Important files there include:
- rfam-taxonomy.py
- scripts/rfam_db.py
- domains/all-domains.csv
- domains/bacteria.csv
- domains/eukaryota.csv
- domains/viruses.csv
- matching .clanin files per domain
The bundled README explains that these outputs can be used to:
- create domain-specific CM subsets with cmfetch
- run cmscan with matching --clanin files
- support stricter domain-focused annotation strategies
This is especially useful when you want domain-specific Rfam covariance model subsets rather than the full Rfam.cm file.
SILVA
The silva/ setup includes download of SILVA SSU reference FASTA data. This supports broader rRNA-oriented reference work, even though the current native pipeline primarily uses ribodetector_cpu plus Kraken2 for the non-host rRNA branch.

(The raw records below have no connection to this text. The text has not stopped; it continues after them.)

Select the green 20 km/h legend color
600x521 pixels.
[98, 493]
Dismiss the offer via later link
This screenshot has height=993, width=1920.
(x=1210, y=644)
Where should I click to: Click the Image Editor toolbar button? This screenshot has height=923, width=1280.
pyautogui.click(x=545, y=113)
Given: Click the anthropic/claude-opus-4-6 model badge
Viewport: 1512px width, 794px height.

Helper Scripts Used During Database Preparation and Analysis
The setup around these databases uses several local Python helper scripts that are worth documenting explicitly:
- build_rfam_class_fasta.py
- taxid_to_name.py
- collapse_fastq_to_counted_fasta.py
- sum_collapsed_bowtie_hits.py
- sum_collapsed_trna_by_taxon.py
- sum_collapsed_rfam_by_class_and_taxon.py
- sam_fractional_counts.py
- summarize_human_subtree.py
These scripts are part of the broader project tooling and support both reference preparation and downstream summarization.
Tools Mentioned in the Database Build Notes
The README files and companion repository indicate use of tools such as:
- wget
- gunzip / zcat
- grep, cut, sort, uniq, awk, sed
- seqkit
- bowtie-build
- cmpress
- cmfetch
- cmscan
- curl
- Python helper scripts
Practical Recommendation for Public Documentation
For public docs, it is best to describe databases by logical role and filename pattern rather than by internal infrastructure paths. A good pattern is to document: - the source database or release family - the derived FASTA or CM artifact names - the indexing tool used - which workflow consumes the result
That keeps the setup reproducible without exposing site-specific storage layout.